Center for Public Health Genomics, School of Medicine, University of Virginia, Charlottesville, VA 22908, USA; Department of Biochemistry and Molecular Genetics, School of Medicine, University of Virginia, Charlottesville, VA 22908, USA.
Center for Public Health Genomics, School of Medicine, University of Virginia, Charlottesville, VA 22908, USA; Department of Public Health Sciences, University of Virginia, Charlottesville, VA 22908, USA.
Am J Hum Genet. 2024 Sep 5;111(9):1914-1931. doi: 10.1016/j.ajhg.2024.07.003. Epub 2024 Jul 29.

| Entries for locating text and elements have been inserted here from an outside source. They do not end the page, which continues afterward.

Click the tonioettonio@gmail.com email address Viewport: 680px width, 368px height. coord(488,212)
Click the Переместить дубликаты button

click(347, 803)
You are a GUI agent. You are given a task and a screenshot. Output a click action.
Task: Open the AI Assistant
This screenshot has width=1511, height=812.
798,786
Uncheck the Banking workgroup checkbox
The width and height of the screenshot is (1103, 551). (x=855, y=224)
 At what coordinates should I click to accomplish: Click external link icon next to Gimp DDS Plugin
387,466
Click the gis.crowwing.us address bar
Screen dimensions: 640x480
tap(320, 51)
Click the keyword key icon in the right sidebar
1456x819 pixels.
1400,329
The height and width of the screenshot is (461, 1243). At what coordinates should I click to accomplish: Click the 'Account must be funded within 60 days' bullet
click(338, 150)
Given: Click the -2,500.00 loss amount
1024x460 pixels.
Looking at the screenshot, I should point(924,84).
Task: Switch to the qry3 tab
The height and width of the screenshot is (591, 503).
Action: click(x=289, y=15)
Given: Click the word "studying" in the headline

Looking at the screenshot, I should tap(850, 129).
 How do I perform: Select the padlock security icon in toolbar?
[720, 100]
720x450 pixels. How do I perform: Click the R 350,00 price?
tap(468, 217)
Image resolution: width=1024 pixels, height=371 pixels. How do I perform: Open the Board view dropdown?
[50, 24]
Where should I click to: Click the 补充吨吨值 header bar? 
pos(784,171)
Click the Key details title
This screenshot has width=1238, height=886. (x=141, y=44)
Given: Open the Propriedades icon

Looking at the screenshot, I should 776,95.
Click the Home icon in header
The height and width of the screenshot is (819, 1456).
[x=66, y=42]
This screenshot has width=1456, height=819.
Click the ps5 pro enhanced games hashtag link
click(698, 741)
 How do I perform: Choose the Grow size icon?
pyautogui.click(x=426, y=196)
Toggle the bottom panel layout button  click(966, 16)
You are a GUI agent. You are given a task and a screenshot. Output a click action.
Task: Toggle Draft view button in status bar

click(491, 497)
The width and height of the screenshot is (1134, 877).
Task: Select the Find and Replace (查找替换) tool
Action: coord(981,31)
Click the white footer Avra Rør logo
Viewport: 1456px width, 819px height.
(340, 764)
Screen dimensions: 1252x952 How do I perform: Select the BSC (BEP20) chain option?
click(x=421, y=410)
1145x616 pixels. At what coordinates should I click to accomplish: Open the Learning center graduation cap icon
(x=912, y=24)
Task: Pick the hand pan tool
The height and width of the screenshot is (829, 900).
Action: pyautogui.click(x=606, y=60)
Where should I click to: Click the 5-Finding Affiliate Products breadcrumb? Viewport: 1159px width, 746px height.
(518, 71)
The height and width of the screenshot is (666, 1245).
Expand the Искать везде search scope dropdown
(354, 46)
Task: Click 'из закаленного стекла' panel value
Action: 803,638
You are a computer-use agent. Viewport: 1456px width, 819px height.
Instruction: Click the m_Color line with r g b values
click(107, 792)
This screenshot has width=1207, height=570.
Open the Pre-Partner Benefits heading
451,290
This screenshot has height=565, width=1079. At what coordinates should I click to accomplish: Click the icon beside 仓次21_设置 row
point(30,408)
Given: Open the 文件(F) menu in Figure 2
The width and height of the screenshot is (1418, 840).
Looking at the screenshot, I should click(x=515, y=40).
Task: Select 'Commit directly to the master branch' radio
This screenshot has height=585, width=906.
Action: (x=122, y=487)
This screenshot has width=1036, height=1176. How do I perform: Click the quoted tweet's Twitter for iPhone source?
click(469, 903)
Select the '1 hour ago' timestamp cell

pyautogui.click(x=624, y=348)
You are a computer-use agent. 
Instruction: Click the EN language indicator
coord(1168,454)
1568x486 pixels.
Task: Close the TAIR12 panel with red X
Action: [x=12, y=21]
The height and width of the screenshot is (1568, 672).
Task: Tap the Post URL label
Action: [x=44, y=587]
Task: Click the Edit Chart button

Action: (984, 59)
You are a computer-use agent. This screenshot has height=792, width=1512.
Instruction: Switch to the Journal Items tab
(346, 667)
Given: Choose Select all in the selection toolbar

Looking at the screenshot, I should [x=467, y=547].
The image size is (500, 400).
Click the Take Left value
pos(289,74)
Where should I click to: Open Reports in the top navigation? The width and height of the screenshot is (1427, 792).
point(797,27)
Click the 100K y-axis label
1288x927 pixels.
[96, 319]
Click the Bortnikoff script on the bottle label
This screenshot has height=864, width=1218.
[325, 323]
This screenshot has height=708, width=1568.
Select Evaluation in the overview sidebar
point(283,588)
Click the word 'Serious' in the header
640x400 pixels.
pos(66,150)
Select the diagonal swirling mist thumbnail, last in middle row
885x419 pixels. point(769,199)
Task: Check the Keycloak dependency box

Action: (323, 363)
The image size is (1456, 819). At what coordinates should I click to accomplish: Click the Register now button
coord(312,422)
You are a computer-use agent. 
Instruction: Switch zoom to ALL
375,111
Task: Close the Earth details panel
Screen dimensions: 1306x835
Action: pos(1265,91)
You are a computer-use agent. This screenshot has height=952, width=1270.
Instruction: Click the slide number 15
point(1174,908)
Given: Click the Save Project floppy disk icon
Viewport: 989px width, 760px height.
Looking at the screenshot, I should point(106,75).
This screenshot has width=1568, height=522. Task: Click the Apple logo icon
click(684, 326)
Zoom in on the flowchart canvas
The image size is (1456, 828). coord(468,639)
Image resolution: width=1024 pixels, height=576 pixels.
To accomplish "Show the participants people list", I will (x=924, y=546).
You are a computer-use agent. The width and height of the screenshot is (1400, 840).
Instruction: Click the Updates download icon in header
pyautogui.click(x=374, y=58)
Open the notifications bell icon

A major fraction of loci identified by genome-wide association studies (GWASs) mediate alternative splicing, but mechanistic interpretation is hindered by the technical limitations of short-read RNA sequencing (RNA-seq), which cannot directly link splicing events to full-length protein isoforms. Long-read RNA-seq represents a powerful tool to characterize transcript isoforms, and recently, infer protein isoform existence. Here, we present an approach that integrates information from GWASs, splicing quantitative trait loci (sQTLs), and PacBio long-read RNA-seq in a disease-relevant model to infer the effects of sQTLs on the ultimate protein isoform products they encode. We demonstrate the utility of our approach using bone mineral density (BMD) GWAS data. We identified 1,863 sQTLs from the Genotype-Tissue Expression (GTEx) project in 732 protein-coding genes that colocalized with BMD associations (H4PP ≥ 0.75). We generated PacBio Iso-Seq data (N = ∼22 million full-length reads) on human osteoblasts, identifying 68,326 protein-coding isoforms, of which 17,375 (25%) were unannotated. By casting the sQTLs onto protein isoforms, we connected 809 sQTLs to 2,029 protein isoforms from 441 genes expressed in osteoblasts. Overall, we found that 74 sQTLs influenced isoforms likely impacted by nonsense-mediated decay and 190 that potentially resulted in the expression of unannotated protein isoforms. Finally, we functionally validated colocalizing sQTLs in TPM2, in which siRNA-mediated knockdown in osteoblasts showed two TPM2 isoforms with opposing effects on mineralization but exhibited no effect upon knockdown of the entire gene. Our approach should be to generalize across diverse clinical traits and to provide insights into protein isoform activities modulated by GWAS loci.
全基因组关联研究 (GWAS) 鉴定的大多数基因座介导可变剪接,但由于短读长 RNA 测序 (RNA-seq) 的技术限制,机制解释受到阻碍,因为短读长 RNA-seq 无法直接将剪接事件与全长蛋白质亚型联系起来。长读长 RNA-seq 是一种强大的工具,可用于表征转录物亚型,并最近推断蛋白质亚型的存在。在这里,我们提出了一种方法,该方法将 GWAS、剪接数量性状基因座 (sQTL) 和 PacBio 长读长 RNA-seq 的信息整合到疾病相关模型中,以推断 sQTL 对其编码的最终蛋白质亚型产物的影响。我们使用骨密度 (BMD) GWAS 数据证明了我们方法的实用性。我们从 GTEx 项目中鉴定了 732 个蛋白质编码基因中的 1,863 个 sQTL,这些基因座与 BMD 关联 (H4PP ≥ 0.75) 共定位。我们在人类成骨细胞上生成了 PacBio Iso-Seq 数据 (N = ∼2200 万全长读数),鉴定了 68,326 个蛋白质编码亚型,其中 17,375(25%)未注释。通过将 sQTL 映射到蛋白质亚型上,我们将 441 个基因中表达的 809 个 sQTL 与 2,029 个蛋白质亚型联系起来。总的来说,我们发现 74 个 sQTL 影响了可能受无意义介导的衰变影响的亚型,而 190 个 sQTL 可能导致未注释蛋白质亚型的表达。最后,我们在 TPM2 中对共定位的 sQTL 进行了功能验证,其中 siRNA 介导的成骨细胞敲低显示出两种 TPM2 亚型对矿化有相反的影响,但敲低整个基因则没有影响。我们的方法应该推广到不同的临床特征,并深入了解 GWAS 基因座调节的蛋白质亚型活性。